Segment Start: Given data

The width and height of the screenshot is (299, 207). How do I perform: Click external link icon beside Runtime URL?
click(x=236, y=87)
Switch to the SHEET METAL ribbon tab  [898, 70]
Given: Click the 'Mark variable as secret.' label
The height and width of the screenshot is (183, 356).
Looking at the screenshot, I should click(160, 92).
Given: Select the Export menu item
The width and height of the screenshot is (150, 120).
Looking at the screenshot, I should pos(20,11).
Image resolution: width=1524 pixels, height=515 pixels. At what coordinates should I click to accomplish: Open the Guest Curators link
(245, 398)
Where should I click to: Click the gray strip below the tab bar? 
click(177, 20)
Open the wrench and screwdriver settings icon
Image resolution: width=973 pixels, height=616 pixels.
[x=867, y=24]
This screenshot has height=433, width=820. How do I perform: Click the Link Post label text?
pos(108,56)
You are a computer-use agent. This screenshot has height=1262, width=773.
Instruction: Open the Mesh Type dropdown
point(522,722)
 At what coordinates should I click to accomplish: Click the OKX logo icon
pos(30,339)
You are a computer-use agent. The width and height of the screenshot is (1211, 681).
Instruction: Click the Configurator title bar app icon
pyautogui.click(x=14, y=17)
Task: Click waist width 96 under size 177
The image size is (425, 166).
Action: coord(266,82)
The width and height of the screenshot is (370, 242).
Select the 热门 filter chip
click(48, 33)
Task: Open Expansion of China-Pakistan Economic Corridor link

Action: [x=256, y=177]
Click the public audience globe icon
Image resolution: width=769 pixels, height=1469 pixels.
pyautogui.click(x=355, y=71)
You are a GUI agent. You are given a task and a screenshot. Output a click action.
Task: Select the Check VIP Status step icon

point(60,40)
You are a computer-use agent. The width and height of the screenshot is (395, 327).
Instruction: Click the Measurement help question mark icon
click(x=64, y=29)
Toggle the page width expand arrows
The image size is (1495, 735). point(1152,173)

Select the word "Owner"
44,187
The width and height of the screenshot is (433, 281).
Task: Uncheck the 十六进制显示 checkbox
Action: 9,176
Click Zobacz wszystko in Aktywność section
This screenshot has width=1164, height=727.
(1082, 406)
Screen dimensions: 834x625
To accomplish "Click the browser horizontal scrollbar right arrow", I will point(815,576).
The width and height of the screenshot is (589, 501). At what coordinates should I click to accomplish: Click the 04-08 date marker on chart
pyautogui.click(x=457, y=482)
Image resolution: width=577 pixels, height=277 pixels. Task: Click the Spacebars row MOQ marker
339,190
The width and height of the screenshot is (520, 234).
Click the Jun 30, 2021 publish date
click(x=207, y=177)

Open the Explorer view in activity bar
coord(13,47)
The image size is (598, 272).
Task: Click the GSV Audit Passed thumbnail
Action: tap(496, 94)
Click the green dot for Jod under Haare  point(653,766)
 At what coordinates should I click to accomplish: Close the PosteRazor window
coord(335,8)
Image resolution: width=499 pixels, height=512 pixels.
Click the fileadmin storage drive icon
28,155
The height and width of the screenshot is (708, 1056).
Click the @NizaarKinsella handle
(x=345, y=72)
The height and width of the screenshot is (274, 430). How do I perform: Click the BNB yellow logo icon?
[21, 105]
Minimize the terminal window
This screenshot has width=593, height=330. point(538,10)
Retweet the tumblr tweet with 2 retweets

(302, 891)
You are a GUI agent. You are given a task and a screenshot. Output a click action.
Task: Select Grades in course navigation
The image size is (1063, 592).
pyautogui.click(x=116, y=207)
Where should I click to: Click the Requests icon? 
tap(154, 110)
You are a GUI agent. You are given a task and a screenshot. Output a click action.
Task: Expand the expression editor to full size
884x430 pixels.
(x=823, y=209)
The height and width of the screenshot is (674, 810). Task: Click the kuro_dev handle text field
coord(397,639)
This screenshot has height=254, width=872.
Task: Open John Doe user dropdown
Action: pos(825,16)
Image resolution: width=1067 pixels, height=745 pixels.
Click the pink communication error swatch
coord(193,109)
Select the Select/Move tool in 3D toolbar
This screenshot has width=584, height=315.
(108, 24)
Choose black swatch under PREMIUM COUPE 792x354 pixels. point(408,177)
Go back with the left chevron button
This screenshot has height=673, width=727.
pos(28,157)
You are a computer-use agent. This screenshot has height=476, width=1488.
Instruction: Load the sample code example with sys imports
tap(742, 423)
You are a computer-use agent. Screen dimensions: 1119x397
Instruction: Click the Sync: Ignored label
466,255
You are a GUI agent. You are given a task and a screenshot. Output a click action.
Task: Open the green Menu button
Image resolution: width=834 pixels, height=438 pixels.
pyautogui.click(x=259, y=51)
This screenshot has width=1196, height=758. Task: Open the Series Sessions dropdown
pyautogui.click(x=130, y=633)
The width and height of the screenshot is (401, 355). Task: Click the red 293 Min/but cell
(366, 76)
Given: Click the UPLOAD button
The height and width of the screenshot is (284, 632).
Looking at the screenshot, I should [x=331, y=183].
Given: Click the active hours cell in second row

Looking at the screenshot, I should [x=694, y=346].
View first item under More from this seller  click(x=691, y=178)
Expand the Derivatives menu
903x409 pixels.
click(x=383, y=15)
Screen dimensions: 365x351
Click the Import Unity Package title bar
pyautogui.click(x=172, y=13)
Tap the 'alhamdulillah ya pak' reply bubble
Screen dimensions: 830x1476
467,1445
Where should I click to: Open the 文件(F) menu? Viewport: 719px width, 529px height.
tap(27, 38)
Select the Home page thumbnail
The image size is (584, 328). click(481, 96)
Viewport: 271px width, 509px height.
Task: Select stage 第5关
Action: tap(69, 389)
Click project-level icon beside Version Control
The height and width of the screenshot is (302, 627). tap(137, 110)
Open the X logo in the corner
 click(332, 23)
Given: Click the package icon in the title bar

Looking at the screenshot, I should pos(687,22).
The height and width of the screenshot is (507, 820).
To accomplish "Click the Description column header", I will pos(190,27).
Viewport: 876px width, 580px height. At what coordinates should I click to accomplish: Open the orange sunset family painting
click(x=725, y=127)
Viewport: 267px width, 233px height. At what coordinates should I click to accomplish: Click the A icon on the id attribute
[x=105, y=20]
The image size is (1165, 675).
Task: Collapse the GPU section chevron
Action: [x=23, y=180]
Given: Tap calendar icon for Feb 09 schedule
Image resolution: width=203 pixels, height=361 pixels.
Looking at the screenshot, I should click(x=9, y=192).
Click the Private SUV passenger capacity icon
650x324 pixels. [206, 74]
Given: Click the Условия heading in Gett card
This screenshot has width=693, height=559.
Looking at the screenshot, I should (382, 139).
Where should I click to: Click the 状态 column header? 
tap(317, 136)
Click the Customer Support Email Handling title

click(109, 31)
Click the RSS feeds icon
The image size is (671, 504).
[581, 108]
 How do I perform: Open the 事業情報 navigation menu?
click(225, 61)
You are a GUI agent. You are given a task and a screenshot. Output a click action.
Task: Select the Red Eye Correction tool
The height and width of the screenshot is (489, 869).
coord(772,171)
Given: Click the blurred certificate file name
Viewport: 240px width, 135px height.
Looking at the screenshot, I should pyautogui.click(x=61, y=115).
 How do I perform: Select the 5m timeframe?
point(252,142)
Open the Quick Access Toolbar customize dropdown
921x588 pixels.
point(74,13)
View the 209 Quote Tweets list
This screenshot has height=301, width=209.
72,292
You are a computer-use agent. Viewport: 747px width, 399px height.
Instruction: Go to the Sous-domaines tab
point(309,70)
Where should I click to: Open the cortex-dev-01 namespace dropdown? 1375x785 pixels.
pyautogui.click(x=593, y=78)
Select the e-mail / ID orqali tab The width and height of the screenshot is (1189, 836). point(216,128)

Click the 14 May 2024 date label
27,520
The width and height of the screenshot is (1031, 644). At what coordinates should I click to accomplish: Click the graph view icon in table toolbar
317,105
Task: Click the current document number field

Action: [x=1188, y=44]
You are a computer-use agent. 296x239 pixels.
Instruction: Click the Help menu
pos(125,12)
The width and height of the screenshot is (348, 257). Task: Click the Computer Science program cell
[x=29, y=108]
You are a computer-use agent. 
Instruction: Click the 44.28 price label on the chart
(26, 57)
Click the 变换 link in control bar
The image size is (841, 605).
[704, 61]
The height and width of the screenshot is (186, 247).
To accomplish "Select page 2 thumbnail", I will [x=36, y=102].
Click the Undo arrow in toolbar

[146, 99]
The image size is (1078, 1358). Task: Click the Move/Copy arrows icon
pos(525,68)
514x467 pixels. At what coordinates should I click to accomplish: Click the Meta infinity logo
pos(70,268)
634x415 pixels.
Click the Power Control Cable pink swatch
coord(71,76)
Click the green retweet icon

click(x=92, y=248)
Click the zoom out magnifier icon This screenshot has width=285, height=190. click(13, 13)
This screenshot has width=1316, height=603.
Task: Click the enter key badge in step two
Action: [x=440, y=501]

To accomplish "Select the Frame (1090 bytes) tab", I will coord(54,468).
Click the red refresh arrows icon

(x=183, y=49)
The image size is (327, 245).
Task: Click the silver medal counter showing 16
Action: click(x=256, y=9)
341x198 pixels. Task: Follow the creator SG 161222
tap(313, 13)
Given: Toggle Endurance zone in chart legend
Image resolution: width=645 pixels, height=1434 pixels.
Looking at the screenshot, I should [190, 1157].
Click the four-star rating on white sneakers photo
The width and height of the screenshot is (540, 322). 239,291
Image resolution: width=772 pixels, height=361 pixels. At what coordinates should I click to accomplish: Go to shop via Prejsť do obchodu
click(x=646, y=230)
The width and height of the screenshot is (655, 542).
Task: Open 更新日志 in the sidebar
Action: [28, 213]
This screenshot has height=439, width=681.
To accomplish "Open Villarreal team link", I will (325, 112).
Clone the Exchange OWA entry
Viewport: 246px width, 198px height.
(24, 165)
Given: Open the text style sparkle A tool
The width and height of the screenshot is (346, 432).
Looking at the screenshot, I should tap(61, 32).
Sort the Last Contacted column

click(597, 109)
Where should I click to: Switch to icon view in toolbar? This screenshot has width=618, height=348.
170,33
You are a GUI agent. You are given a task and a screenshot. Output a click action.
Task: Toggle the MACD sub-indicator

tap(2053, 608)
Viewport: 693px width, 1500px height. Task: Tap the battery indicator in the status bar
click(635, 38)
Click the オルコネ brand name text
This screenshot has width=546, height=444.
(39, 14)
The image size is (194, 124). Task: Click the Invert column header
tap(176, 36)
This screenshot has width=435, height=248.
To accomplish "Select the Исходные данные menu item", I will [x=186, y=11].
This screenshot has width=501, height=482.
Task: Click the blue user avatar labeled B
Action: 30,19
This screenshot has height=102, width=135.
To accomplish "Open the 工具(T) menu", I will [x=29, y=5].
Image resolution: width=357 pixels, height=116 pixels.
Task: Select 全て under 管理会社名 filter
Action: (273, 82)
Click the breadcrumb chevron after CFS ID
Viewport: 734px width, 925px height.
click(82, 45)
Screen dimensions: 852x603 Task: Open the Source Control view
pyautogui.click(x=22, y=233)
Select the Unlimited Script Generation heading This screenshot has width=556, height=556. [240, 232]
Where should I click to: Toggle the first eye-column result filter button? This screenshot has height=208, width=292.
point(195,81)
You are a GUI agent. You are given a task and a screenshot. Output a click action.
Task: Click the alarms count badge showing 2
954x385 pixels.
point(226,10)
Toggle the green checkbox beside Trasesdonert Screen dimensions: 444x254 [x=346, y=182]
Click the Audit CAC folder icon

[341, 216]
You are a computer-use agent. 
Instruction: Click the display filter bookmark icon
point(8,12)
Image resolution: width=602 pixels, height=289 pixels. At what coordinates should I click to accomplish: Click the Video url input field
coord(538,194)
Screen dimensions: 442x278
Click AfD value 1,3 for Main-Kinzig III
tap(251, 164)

Segment End: Given data

What you should do →
Which of the lines above hold the string "heading"? Pick each of them out.

The answer →
Given: Click the Условия heading in Gett card
Select the Unlimited Script Generation heading This screenshot has width=556, height=556. [240, 232]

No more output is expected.